(Records from a data collection)
----------

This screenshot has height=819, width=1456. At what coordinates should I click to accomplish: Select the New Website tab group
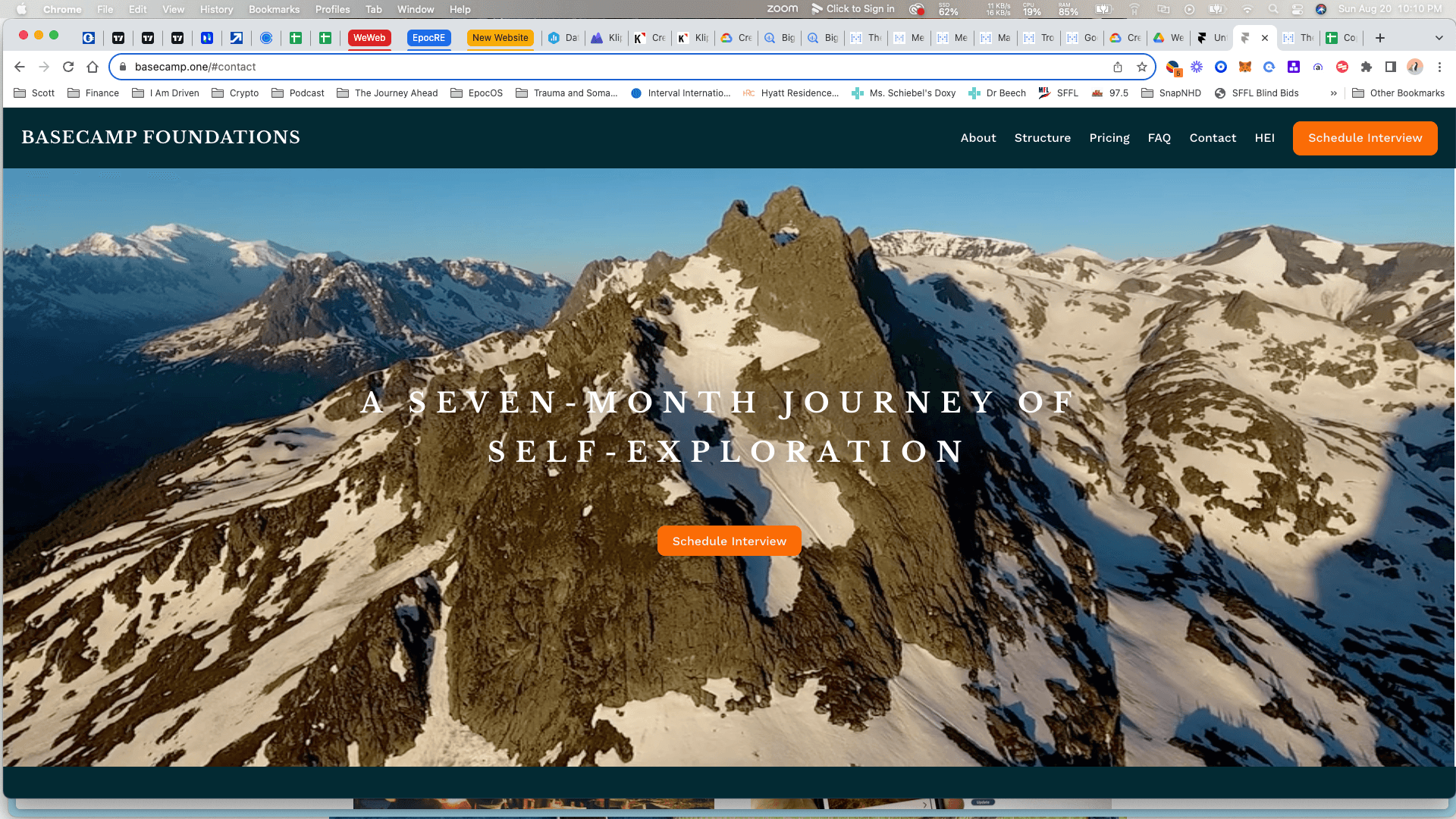pos(500,38)
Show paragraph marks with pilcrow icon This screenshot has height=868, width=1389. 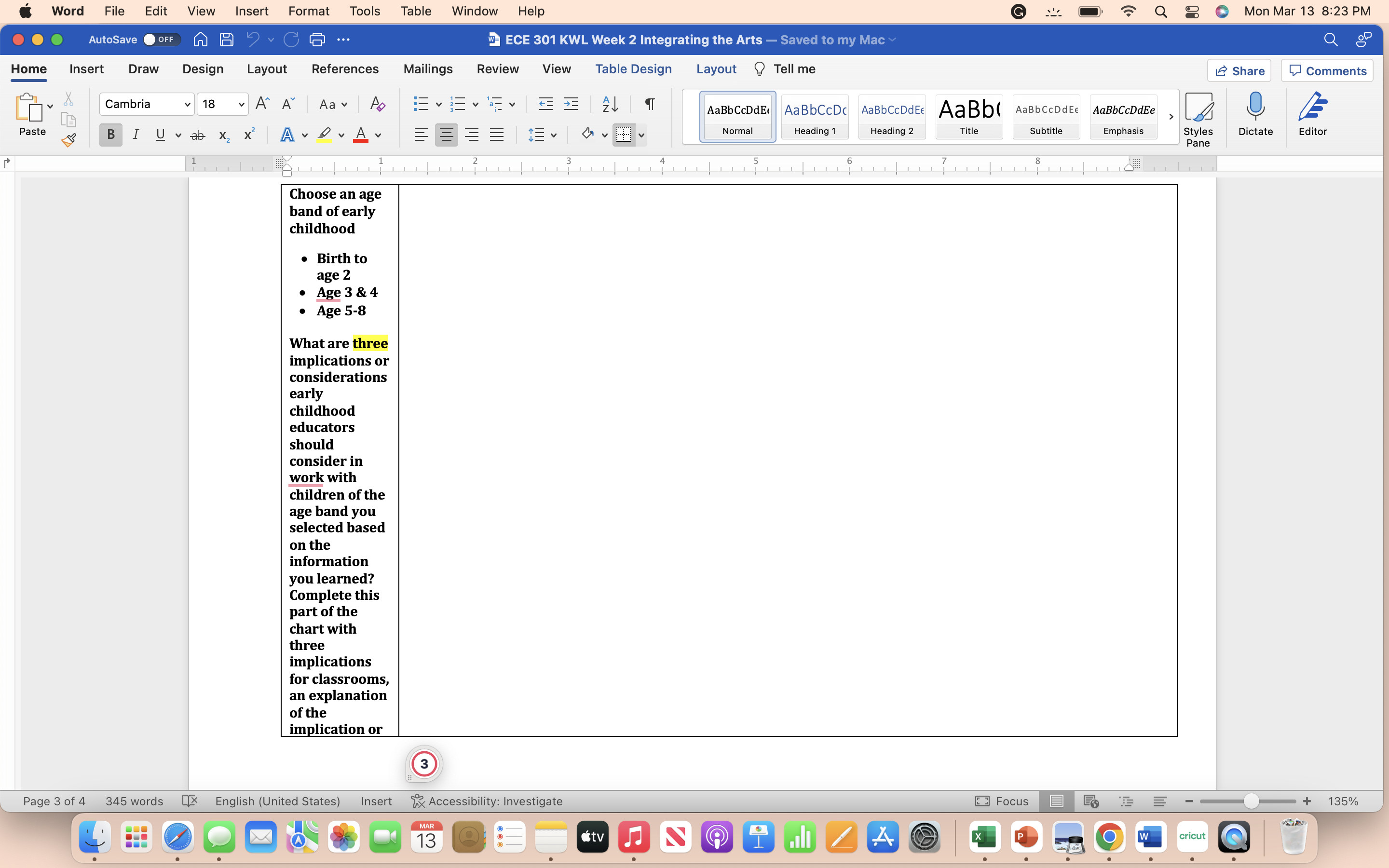[x=650, y=104]
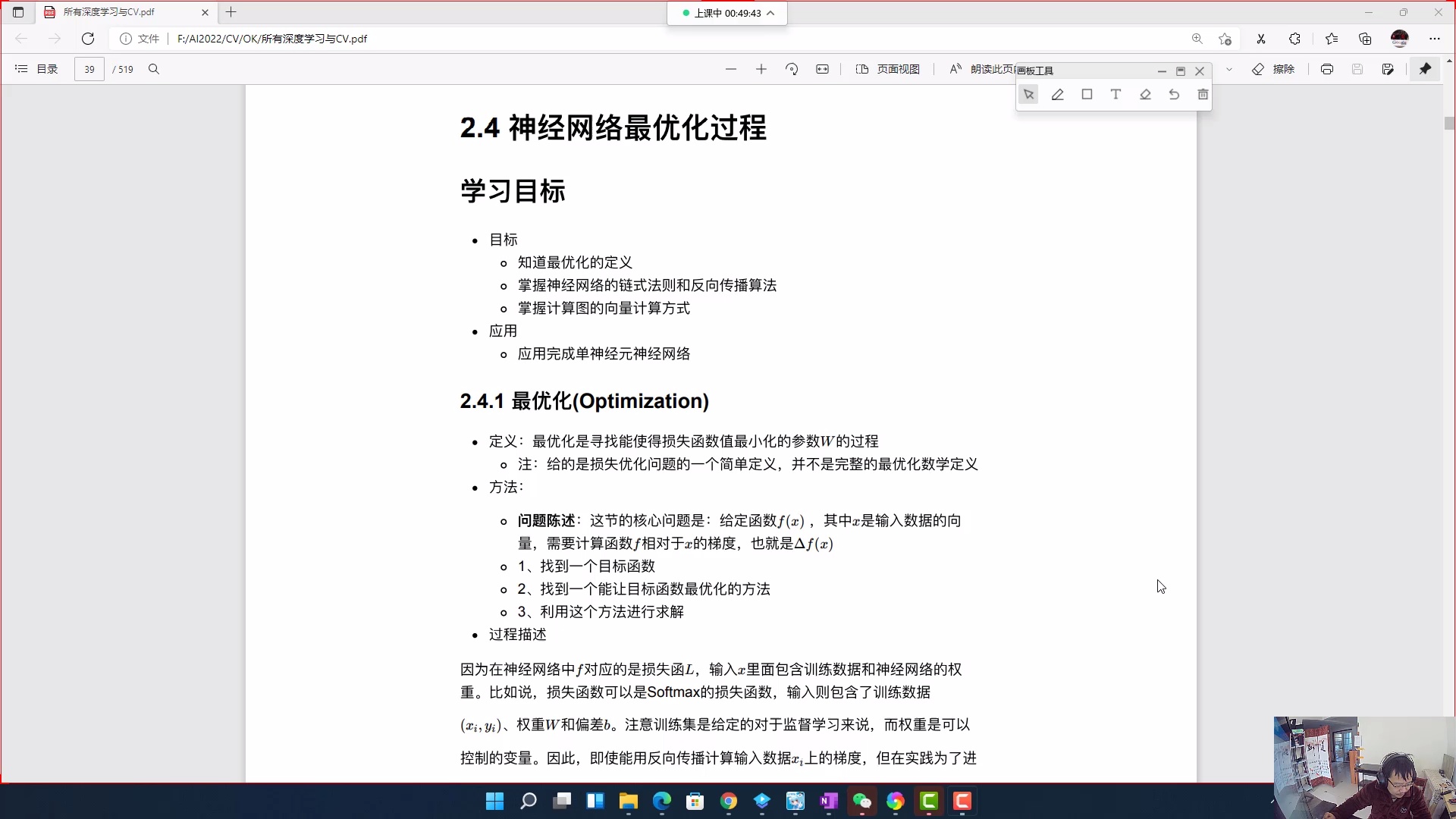The height and width of the screenshot is (819, 1456).
Task: Click the undo icon in the drawing toolbar
Action: point(1173,94)
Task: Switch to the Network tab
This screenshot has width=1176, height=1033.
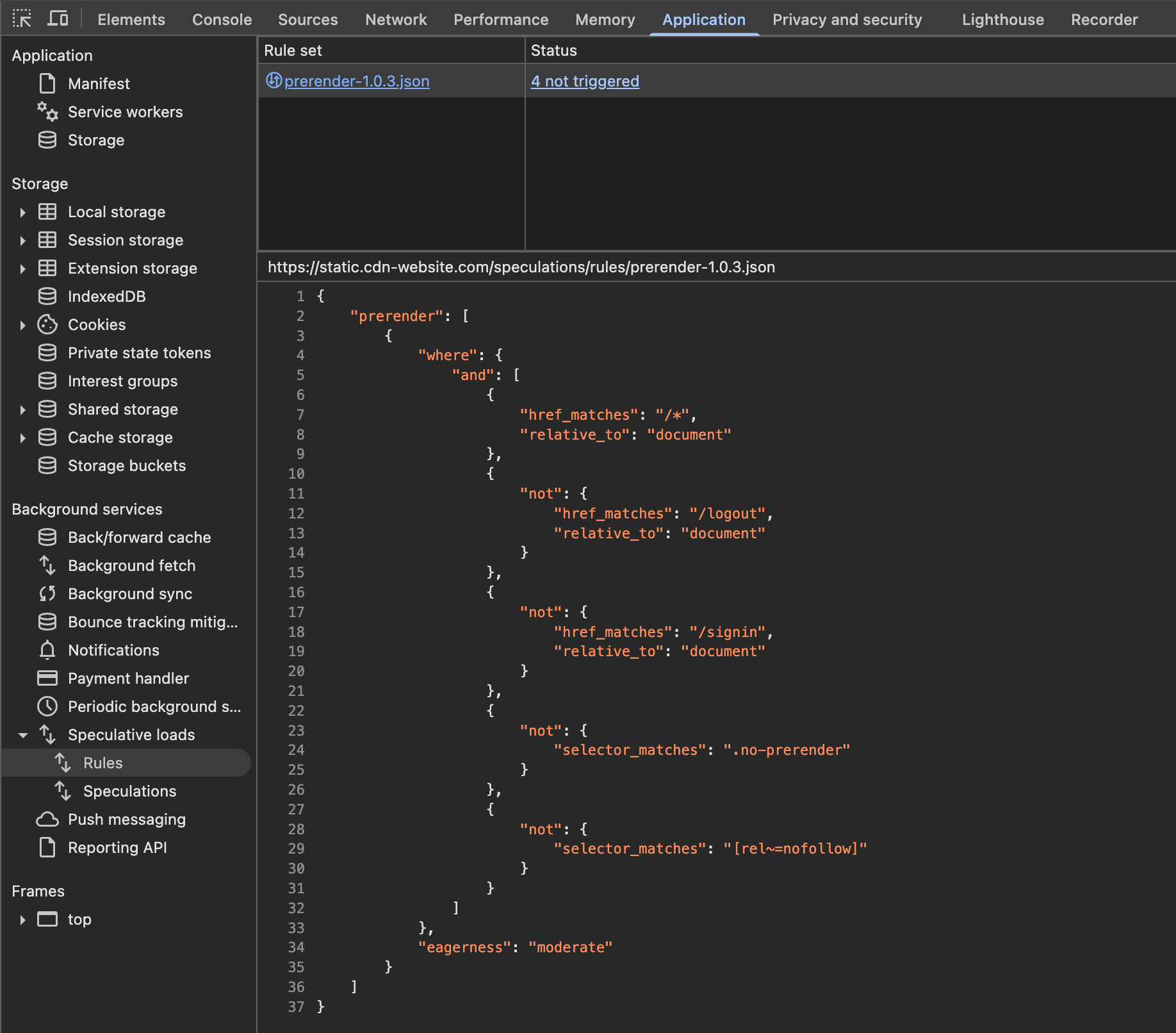Action: click(x=396, y=19)
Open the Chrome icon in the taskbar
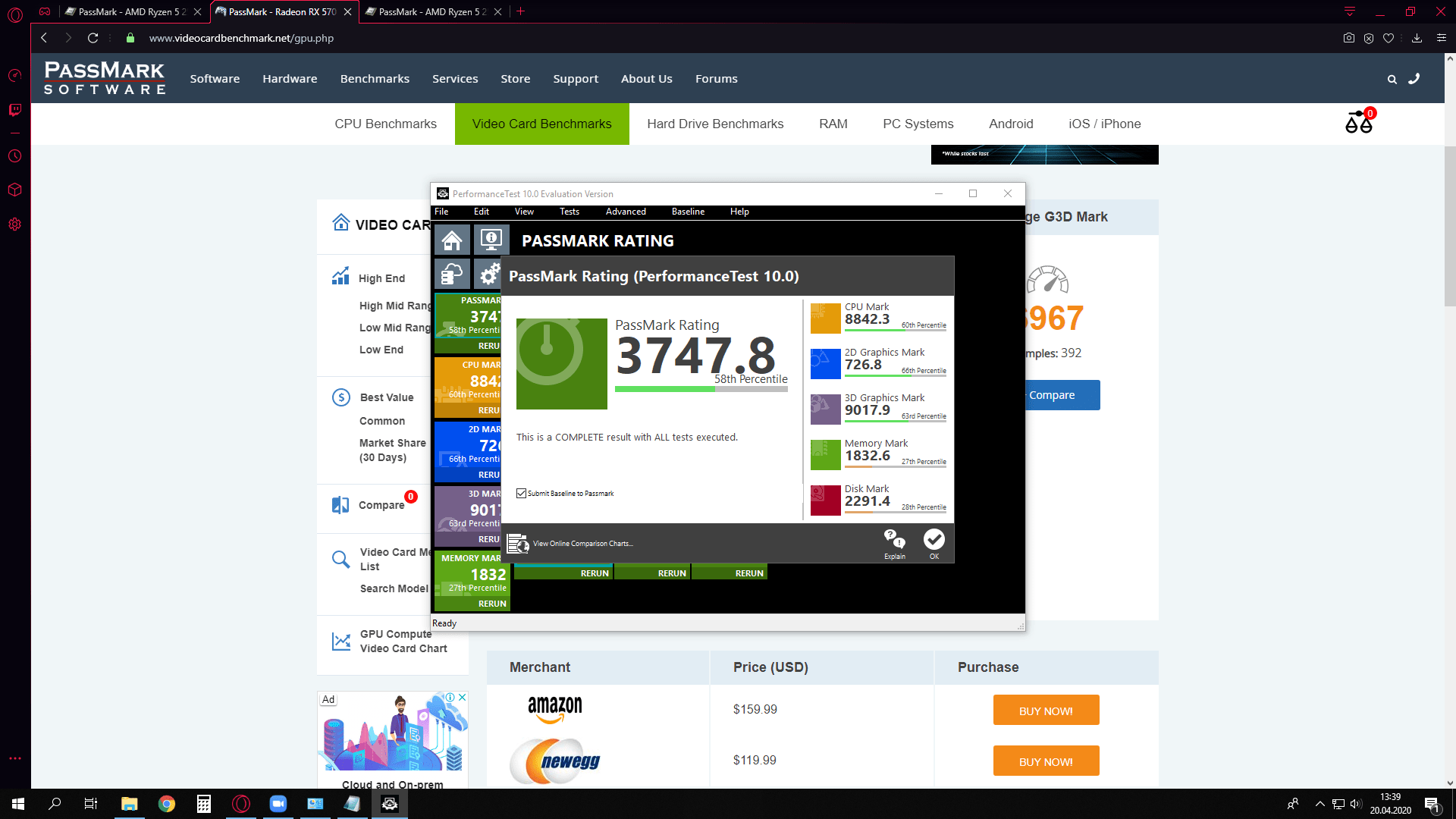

----------

*What to do*:
With pictures omitted, reproduce exactly the lines from the line containing "Task: Switch to the Network tab" through the end of the data above.

*Worked solution*:
Task: Switch to the Network tab
This screenshot has width=1176, height=1033.
Action: click(x=396, y=19)
Open the Chrome icon in the taskbar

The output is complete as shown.